Joel Ray, who led the St. Michael’s Hospital team that developed the new newborn birth-weight curve, is baffled that an old model developed in 1969 based on the weights of 300 Caucasian newborns in Montreal – a population unreflective of modern Canada – is still used in some parts of the country. In a study published Wednesday in the Journal of Obstetrics and Gynaecology Canada, his team analyzed 760,000 live births in Ontario and, by their measure, more than one in 10 South Asian babies was at risk of being misclassified if one of the standard Canadian birth-weight curves was used.

“They’re completely archaic – there’s no other sweet word for it,” Dr. Ray said.

Dr. Ray previously studied rates of gestational diabetes among women of various ethnic groups and found South Asians had the highest risk levels, followed by those from East Asia and the Middle East. Previous studies have lumped these three groups together under the catch-all category “Asian” – missing the heterogeneity within.

“You may as well call them human if you’re going to call someone Asian,” he said.

It seems even a breakdown by subcontinent isn’t precise enough.

In 2008, a team of New York researchers studied the rates of gestational diabetes among New York City’s population with a breakdown by country of origin. The results revealed much heterogeneity within sub-regions: While women from Bangladesh (classified as part of Southeast Asia) had a 7.1-per-cent risk of developing gestational diabetes, those in Iran (part of the same subcontinent) had only a 1.3-per-cent risk.
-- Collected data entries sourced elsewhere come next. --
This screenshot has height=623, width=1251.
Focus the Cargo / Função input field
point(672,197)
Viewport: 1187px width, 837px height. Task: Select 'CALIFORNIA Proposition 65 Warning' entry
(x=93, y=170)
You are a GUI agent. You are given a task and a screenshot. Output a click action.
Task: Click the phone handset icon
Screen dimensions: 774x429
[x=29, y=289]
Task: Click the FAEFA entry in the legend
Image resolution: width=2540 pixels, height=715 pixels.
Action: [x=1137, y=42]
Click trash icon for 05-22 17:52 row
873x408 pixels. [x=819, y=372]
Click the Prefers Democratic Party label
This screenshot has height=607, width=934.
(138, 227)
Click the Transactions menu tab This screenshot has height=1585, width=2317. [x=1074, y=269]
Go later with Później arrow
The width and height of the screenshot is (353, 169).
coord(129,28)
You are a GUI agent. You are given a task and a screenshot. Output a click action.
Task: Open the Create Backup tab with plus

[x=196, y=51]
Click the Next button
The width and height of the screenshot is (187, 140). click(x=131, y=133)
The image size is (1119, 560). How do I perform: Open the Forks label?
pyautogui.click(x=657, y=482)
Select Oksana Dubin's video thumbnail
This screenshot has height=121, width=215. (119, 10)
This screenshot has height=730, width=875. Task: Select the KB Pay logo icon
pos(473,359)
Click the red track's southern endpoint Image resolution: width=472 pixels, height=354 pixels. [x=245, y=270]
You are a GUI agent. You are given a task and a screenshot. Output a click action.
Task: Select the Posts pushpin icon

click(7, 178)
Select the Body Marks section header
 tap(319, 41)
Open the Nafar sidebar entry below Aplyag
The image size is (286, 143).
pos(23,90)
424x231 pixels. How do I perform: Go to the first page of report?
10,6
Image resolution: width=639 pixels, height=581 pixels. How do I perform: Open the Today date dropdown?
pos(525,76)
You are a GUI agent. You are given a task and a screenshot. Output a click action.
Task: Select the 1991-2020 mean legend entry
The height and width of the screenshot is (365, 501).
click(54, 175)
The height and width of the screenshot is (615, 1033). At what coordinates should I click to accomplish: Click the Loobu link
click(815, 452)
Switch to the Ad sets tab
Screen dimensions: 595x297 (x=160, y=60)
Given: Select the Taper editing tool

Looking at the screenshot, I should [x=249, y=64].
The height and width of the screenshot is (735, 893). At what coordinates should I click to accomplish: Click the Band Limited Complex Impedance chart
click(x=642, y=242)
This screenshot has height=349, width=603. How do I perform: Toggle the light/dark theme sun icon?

Sonia Anand, Canada Research Chair in ethnic diversity and cardiovascular disease at McMaster University, says the way she classifies ethnicity has greatly evolved in the last two decades. Dr. Anand runs genetic analyses on individuals she studies and asks them to list their ethnicity, as well as that of their parents and grandparents.

The wording is key: Dr. Anand asks for ancestral country of origin to allow for migration – for example, a large population of Indians has lived for generations in Trinidad.

Some researchers also use surname databases to determine ethnicity, but that’s an imprecise system, Dr. Ray points out. “Lee” can be a Chinese name, but also an Anglo one. “De Souza” is a common surname for both the Portuguese and Goan Indians.